The exercise —
Give back every line of the data below word for word, leaving out the pictures.
⟨
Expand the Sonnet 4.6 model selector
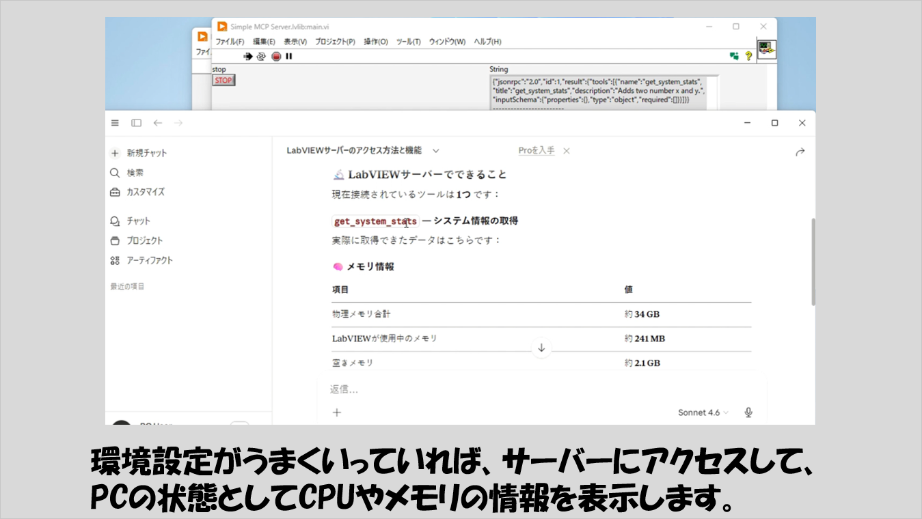Screen dimensions: 922x519 coord(703,412)
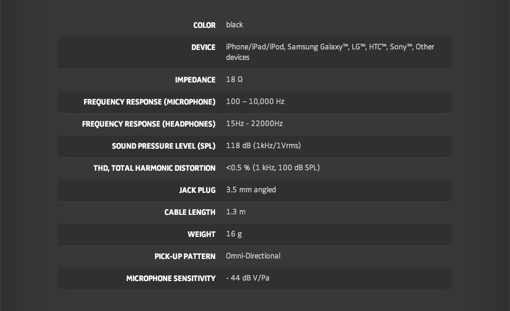Click the '18 Ω' impedance value
This screenshot has height=311, width=510.
point(234,79)
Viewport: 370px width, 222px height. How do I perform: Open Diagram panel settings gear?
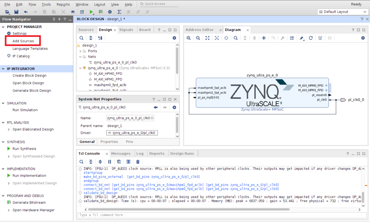tap(363, 38)
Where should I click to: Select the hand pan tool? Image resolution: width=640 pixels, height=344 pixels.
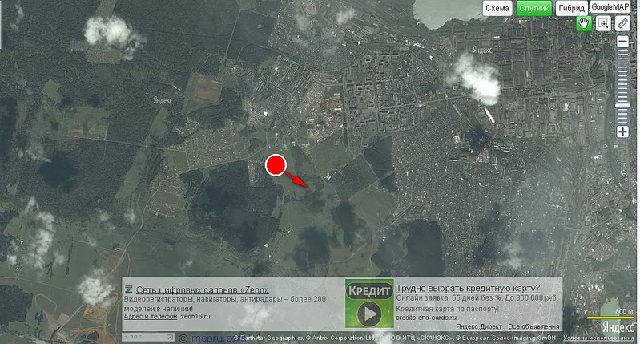(x=584, y=24)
⟩
Correct output —
Expand the Sonnet 4.6 model selector
Screen dimensions: 922x519 coord(703,412)
Click the '18 Ω' impedance value
This screenshot has height=311, width=510.
point(234,79)
Viewport: 370px width, 222px height. How do I perform: Open Diagram panel settings gear?
tap(363, 38)
Where should I click to: Select the hand pan tool? Image resolution: width=640 pixels, height=344 pixels.
(x=584, y=24)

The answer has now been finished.